Content starts
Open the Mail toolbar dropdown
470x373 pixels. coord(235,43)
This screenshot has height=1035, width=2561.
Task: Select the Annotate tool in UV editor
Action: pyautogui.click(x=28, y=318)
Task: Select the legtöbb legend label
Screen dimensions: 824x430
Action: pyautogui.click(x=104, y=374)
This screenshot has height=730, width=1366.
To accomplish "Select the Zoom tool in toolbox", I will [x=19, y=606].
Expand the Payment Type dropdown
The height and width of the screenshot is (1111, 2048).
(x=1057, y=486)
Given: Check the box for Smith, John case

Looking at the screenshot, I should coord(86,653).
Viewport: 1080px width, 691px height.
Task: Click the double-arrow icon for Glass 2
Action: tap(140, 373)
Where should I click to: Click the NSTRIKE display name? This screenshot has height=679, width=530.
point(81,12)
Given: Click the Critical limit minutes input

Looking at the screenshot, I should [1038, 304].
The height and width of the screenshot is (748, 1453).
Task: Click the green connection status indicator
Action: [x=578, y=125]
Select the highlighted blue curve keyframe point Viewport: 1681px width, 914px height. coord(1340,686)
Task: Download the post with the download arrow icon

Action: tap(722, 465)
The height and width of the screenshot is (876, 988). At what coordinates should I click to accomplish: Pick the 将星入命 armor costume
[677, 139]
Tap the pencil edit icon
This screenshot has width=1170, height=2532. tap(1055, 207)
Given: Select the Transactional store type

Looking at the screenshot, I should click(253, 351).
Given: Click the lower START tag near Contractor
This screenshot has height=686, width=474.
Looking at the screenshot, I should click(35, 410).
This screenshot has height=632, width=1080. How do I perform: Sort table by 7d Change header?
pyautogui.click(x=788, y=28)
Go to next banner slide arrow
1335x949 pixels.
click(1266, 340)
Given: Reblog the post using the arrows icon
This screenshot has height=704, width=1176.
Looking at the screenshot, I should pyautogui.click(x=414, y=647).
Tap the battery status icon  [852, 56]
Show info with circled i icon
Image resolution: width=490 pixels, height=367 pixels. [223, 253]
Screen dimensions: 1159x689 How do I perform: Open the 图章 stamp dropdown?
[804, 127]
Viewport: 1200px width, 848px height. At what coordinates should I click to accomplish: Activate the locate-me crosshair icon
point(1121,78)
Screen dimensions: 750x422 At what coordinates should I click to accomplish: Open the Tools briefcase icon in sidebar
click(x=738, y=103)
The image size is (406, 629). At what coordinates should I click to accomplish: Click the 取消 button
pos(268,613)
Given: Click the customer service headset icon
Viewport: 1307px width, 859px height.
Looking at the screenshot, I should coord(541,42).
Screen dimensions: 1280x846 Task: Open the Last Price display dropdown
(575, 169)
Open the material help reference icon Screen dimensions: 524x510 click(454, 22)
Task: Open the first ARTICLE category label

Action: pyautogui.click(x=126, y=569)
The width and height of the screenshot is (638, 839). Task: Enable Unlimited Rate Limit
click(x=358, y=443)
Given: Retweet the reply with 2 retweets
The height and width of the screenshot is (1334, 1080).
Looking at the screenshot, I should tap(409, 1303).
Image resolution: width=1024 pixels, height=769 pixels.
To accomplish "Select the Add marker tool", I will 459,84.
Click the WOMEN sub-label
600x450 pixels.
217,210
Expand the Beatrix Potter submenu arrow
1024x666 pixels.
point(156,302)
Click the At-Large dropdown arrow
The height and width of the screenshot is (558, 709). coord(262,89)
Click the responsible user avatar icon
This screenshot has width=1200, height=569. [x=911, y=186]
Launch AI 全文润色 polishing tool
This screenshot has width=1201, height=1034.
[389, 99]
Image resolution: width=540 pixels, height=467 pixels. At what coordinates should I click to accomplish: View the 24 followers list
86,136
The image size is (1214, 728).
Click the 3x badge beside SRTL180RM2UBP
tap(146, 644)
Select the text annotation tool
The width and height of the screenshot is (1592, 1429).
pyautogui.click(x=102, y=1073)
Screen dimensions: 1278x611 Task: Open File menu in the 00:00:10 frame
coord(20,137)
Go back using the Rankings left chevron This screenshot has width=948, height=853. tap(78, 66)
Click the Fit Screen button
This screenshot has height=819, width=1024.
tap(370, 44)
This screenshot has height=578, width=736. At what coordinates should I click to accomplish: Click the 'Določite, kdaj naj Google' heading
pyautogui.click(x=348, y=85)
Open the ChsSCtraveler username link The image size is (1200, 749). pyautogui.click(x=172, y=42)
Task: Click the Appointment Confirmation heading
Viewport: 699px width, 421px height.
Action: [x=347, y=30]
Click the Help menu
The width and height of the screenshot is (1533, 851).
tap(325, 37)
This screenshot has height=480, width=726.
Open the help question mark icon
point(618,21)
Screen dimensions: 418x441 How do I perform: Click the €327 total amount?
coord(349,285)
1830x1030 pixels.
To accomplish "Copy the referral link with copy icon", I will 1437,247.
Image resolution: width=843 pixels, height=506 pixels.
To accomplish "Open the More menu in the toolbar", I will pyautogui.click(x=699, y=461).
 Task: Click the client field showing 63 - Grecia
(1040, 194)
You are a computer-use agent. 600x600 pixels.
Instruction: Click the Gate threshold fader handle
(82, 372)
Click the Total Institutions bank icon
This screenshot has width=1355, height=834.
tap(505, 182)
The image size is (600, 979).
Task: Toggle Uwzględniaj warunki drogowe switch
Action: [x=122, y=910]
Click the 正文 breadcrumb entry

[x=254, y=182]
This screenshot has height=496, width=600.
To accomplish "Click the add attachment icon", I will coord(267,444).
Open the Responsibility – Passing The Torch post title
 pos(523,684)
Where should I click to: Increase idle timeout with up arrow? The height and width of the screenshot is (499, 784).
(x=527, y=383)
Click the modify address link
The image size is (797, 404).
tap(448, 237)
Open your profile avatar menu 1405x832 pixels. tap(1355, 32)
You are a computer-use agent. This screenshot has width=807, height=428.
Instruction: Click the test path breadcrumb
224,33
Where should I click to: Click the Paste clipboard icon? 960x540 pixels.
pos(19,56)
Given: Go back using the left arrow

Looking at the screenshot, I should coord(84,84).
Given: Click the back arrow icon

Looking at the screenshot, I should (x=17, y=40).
Content ends
■ Work task: Exact copies of all the entries above are to be printed.

■ Answer to the exercise:
Open the Mail toolbar dropdown
470x373 pixels. coord(235,43)
This screenshot has height=1035, width=2561.
Task: Select the Annotate tool in UV editor
Action: pyautogui.click(x=28, y=318)
Task: Select the legtöbb legend label
Screen dimensions: 824x430
Action: pyautogui.click(x=104, y=374)
This screenshot has height=730, width=1366.
To accomplish "Select the Zoom tool in toolbox", I will [x=19, y=606].
Expand the Payment Type dropdown
The height and width of the screenshot is (1111, 2048).
(x=1057, y=486)
Given: Check the box for Smith, John case

Looking at the screenshot, I should coord(86,653).
Viewport: 1080px width, 691px height.
Task: Click the double-arrow icon for Glass 2
Action: tap(140, 373)
Where should I click to: Click the NSTRIKE display name? This screenshot has height=679, width=530.
point(81,12)
Given: Click the Critical limit minutes input

Looking at the screenshot, I should [1038, 304].
The height and width of the screenshot is (748, 1453).
Task: Click the green connection status indicator
Action: [x=578, y=125]
Select the highlighted blue curve keyframe point Viewport: 1681px width, 914px height. coord(1340,686)
Task: Download the post with the download arrow icon

Action: tap(722, 465)
The height and width of the screenshot is (876, 988). At what coordinates should I click to accomplish: Pick the 将星入命 armor costume
[677, 139]
Tap the pencil edit icon
This screenshot has width=1170, height=2532. tap(1055, 207)
Given: Select the Transactional store type

Looking at the screenshot, I should click(253, 351).
Given: Click the lower START tag near Contractor
This screenshot has height=686, width=474.
Looking at the screenshot, I should click(35, 410).
This screenshot has height=632, width=1080. How do I perform: Sort table by 7d Change header?
pyautogui.click(x=788, y=28)
Go to next banner slide arrow
1335x949 pixels.
click(1266, 340)
Given: Reblog the post using the arrows icon
This screenshot has height=704, width=1176.
Looking at the screenshot, I should pyautogui.click(x=414, y=647).
Tap the battery status icon  [852, 56]
Show info with circled i icon
Image resolution: width=490 pixels, height=367 pixels. [223, 253]
Screen dimensions: 1159x689 How do I perform: Open the 图章 stamp dropdown?
[804, 127]
Viewport: 1200px width, 848px height. At what coordinates should I click to accomplish: Activate the locate-me crosshair icon
point(1121,78)
Screen dimensions: 750x422 At what coordinates should I click to accomplish: Open the Tools briefcase icon in sidebar
click(x=738, y=103)
The image size is (406, 629). At what coordinates should I click to accomplish: Click the 取消 button
pos(268,613)
Given: Click the customer service headset icon
Viewport: 1307px width, 859px height.
Looking at the screenshot, I should coord(541,42).
Screen dimensions: 1280x846 Task: Open the Last Price display dropdown
(575, 169)
Open the material help reference icon Screen dimensions: 524x510 click(454, 22)
Task: Open the first ARTICLE category label

Action: pyautogui.click(x=126, y=569)
The width and height of the screenshot is (638, 839). Task: Enable Unlimited Rate Limit
click(x=358, y=443)
Given: Retweet the reply with 2 retweets
The height and width of the screenshot is (1334, 1080).
Looking at the screenshot, I should tap(409, 1303).
Image resolution: width=1024 pixels, height=769 pixels.
To accomplish "Select the Add marker tool", I will 459,84.
Click the WOMEN sub-label
600x450 pixels.
217,210
Expand the Beatrix Potter submenu arrow
1024x666 pixels.
point(156,302)
Click the At-Large dropdown arrow
The height and width of the screenshot is (558, 709). coord(262,89)
Click the responsible user avatar icon
This screenshot has width=1200, height=569. [x=911, y=186]
Launch AI 全文润色 polishing tool
This screenshot has width=1201, height=1034.
[389, 99]
Image resolution: width=540 pixels, height=467 pixels. At what coordinates should I click to accomplish: View the 24 followers list
86,136
The image size is (1214, 728).
Click the 3x badge beside SRTL180RM2UBP
tap(146, 644)
Select the text annotation tool
The width and height of the screenshot is (1592, 1429).
pyautogui.click(x=102, y=1073)
Screen dimensions: 1278x611 Task: Open File menu in the 00:00:10 frame
coord(20,137)
Go back using the Rankings left chevron This screenshot has width=948, height=853. tap(78, 66)
Click the Fit Screen button
This screenshot has height=819, width=1024.
tap(370, 44)
This screenshot has height=578, width=736. At what coordinates should I click to accomplish: Click the 'Določite, kdaj naj Google' heading
pyautogui.click(x=348, y=85)
Open the ChsSCtraveler username link The image size is (1200, 749). pyautogui.click(x=172, y=42)
Task: Click the Appointment Confirmation heading
Viewport: 699px width, 421px height.
Action: [x=347, y=30]
Click the Help menu
The width and height of the screenshot is (1533, 851).
tap(325, 37)
This screenshot has height=480, width=726.
Open the help question mark icon
point(618,21)
Screen dimensions: 418x441 How do I perform: Click the €327 total amount?
coord(349,285)
1830x1030 pixels.
To accomplish "Copy the referral link with copy icon", I will 1437,247.
Image resolution: width=843 pixels, height=506 pixels.
To accomplish "Open the More menu in the toolbar", I will pyautogui.click(x=699, y=461).
 Task: Click the client field showing 63 - Grecia
(1040, 194)
You are a computer-use agent. 600x600 pixels.
Instruction: Click the Gate threshold fader handle
(82, 372)
Click the Total Institutions bank icon
This screenshot has width=1355, height=834.
tap(505, 182)
The image size is (600, 979).
Task: Toggle Uwzględniaj warunki drogowe switch
Action: [x=122, y=910]
Click the 正文 breadcrumb entry

[x=254, y=182]
This screenshot has height=496, width=600.
To accomplish "Click the add attachment icon", I will coord(267,444).
Open the Responsibility – Passing The Torch post title
 pos(523,684)
Where should I click to: Increase idle timeout with up arrow? The height and width of the screenshot is (499, 784).
(x=527, y=383)
Click the modify address link
The image size is (797, 404).
tap(448, 237)
Open your profile avatar menu 1405x832 pixels. tap(1355, 32)
You are a computer-use agent. This screenshot has width=807, height=428.
Instruction: Click the test path breadcrumb
224,33
Where should I click to: Click the Paste clipboard icon? 960x540 pixels.
pos(19,56)
Given: Go back using the left arrow

Looking at the screenshot, I should coord(84,84).
Given: Click the back arrow icon

Looking at the screenshot, I should (x=17, y=40).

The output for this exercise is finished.